United States District Court, E.D. California

August 21, 2014

CHRIS BELLINO, et al., Defendants.


ANTHONY W. ISHII, Senior District Judge.

This is a 42 U.S.C. § 1983 Bivens action brought by Plaintiff Michelle Mazzetti ("Mazzetti") against three park rangers employed at Yosemite National Park.[1] The operative complaint is the First Amended Complaint ("FAC"). Mazzetti alleges violations of the Fourth Amendment (for unlawful search and seizure and excessive force), the Fifth Amendment (for violation of equal protection and the Brady rule[2]), and the First Amendment (for retaliation). Defendants have filed a combined motion to dismiss and motion for summary judgment. For the reasons that follow, Defendants' motion for summary judgment will be denied, and the motion to dismiss will be granted in part and denied in part.


From the FAC, on July 26, 2011, Mazzetti was in a Yosemite National Park campground with friends. Yosemite National Park rangers approached Mazzetti's campground to address complaints that someone had been driving a vehicle too quickly through the campground and acting disrespectfully. The rangers had information that those who had been driving too quickly and acting disrespectfully were all males. Mazzetti is a female. When the rangers approached the campsite, there was no indication of criminal behavior or disorderly conduct, and Mazzetti and her friends were calm.

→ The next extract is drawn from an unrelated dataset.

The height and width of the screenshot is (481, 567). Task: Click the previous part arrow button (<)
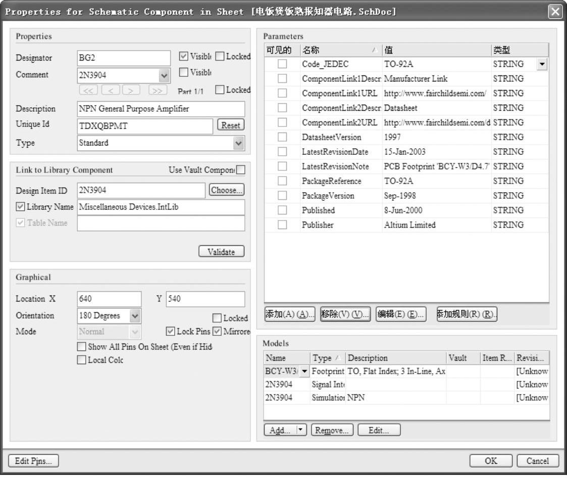click(111, 90)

Ranger Defendants Christopher Bellino ("Bellino") and David Sanchez ("Sanchez") rounded up Mazzetti and her friends around a picnic table, questioned the group about the conduct being investigated, told the group that they were not free to leave and threatened to use handcuffs. Within minutes, a male member of the group admitted to being the driver of the vehicle. Mazzetti advised the rangers that she had just walked up from the river, she had not been in the vehicle, and that she did not wish to participate in the investigation. The rangers ordered her to sit down. Bellino then asked for identification, but when Mazzetti got up to go get her identification, she was grabbed by Bellino and Sanchez.[4] Bellino threatened to handcuff Mazzetti, pulled a Taser, and threatened to use the Taser against her.

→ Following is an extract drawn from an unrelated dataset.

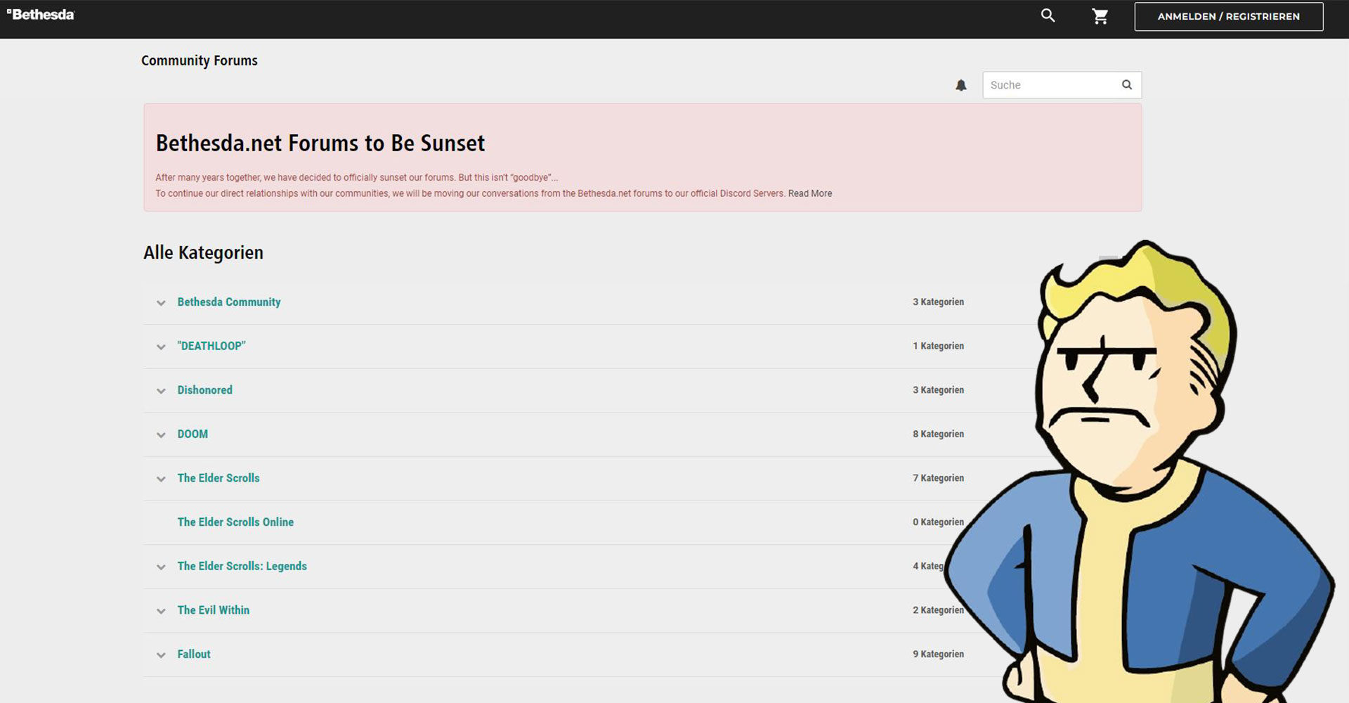The width and height of the screenshot is (1349, 703).
Task: Focus the Suche search field
Action: pos(1050,85)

Other park rangers began to arrive on the scene, including Ranger Smith and Defendant Ranger Brendan Bonner ("Bonner"). The rangers spread out around the campsite to keep Mazzetti and her friends from leaving. The rangers physically and verbally threatened Mazzetti to keep her from leaving the picnic area. The rangers had no reasonable suspicion that Mazzetti had engaged in any criminal conduct, and the behavior that the rangers were investigating had ceased and was no longer a threat to anyone.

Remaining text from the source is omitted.